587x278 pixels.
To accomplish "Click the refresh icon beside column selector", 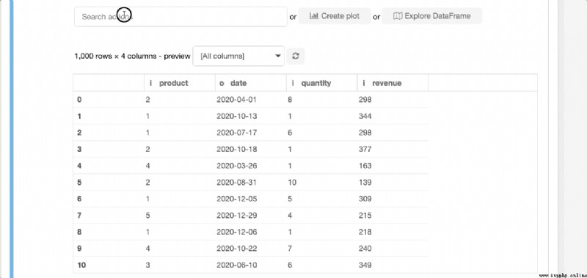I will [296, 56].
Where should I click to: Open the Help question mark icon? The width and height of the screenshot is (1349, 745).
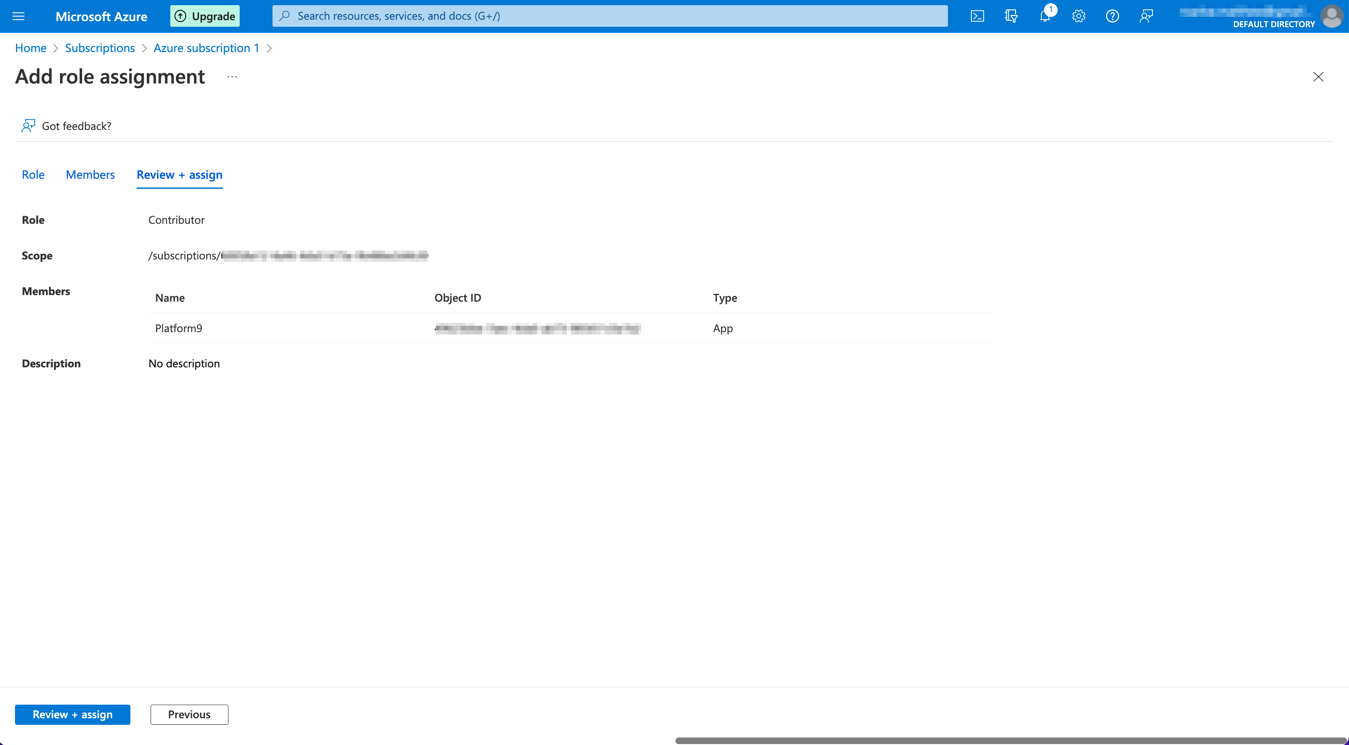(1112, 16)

_____

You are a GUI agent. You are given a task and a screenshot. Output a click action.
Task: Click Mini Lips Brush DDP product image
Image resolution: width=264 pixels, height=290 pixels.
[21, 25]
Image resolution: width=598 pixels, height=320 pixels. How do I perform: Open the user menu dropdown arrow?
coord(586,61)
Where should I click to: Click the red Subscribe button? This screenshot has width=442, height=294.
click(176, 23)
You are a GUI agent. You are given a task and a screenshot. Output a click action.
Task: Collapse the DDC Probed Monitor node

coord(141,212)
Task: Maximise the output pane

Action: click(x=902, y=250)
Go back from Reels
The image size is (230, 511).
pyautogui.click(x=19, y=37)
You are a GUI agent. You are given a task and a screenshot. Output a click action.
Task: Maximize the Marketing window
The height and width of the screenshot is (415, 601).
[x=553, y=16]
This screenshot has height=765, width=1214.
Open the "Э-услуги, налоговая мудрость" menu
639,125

_____

| OBJECTIVE |
How many lines in the items above contain the string "height"? Reply with the number alone.

| RESPONSE TO THIS EXERCISE |
6